何かの虫の泣き声が震えたように聞こえてくる……


夜だと言うのに耳元には夏の風物詩であるセミの……チクチクする足に大音量の鳴き声―――





(「ぎゃぁぁぁぁぁ!!」)


寸でで力一杯口を塞がれた。


悲鳴は間一髪で手の平に飲み込まれて消える。



「――なっ!なっ!?なっ………」
「『な』じゃねぇよ。セミ。」


思いっきり動揺を隠せずに後ろを振り返れば、ドアップの、セミ――――


「―――――――っ!!」


ビックリしてまた開いた口を再び強く押さえ付けられて、声は掻き消えていった……

シンと静まり返った墓地に小さく響く、喉の奥から鳴る笑い声。


「バ、バーダック!!」
「ククク…気付くの遅ぇよタコ。」
「あ、アンタ何を――」


ニヤつきながら目の前にセミをちらつかせていたバーダックの手を叩き、訳が分からないと言うような表情でターレスは問うた。

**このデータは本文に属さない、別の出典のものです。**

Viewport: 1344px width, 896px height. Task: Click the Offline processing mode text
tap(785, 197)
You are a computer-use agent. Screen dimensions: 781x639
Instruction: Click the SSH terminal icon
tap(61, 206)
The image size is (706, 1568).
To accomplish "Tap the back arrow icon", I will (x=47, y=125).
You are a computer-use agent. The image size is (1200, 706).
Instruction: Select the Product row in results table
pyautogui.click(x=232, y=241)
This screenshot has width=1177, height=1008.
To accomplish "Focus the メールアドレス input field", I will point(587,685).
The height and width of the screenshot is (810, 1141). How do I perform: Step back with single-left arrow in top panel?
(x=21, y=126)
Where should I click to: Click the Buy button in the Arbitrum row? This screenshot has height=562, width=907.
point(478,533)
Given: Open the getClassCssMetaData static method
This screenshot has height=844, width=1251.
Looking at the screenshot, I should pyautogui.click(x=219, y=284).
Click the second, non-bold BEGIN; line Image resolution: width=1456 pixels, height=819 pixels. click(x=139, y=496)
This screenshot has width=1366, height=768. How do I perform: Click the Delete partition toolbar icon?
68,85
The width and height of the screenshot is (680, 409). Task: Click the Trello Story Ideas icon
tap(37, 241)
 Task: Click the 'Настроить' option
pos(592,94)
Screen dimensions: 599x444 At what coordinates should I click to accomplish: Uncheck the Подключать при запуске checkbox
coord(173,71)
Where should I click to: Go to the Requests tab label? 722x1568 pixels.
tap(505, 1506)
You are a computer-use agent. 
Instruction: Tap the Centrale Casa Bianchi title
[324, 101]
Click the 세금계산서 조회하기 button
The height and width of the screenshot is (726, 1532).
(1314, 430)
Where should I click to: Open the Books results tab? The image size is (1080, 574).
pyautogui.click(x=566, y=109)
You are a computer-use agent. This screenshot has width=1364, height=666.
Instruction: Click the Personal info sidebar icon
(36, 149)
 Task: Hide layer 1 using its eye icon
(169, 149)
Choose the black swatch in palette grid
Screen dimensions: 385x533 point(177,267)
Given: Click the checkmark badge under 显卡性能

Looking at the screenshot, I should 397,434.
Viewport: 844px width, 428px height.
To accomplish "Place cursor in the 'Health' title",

――叩き落とされた哀れなセミが再び舞い上がり静寂の暗闇に帰っていく…


「テメェがちんたらしてっから二番手の俺が追い付いちまったんだよ。さっさと行くぞ!オラ!!」


唖然としていた背中を強く叩かれて思わずよろけてしまうターレス。

しかし、彼の頭の回転は早い。直ぐに違和感に気付いた。


(確か二番手はダイーズだったはずだ……)


1年は先に出発しろと最初に言われたのを思い出す。
何で2年のこの男が…?とターレスは首を傾げた。数歩先を行っていたバーダックが眉間に皺を作りながら振り返る。


「ターレス!置いてくぞ?!」


ターレスはハッとして辺りを見渡し、急いでバーダックの後を追い掛けついていくのだった。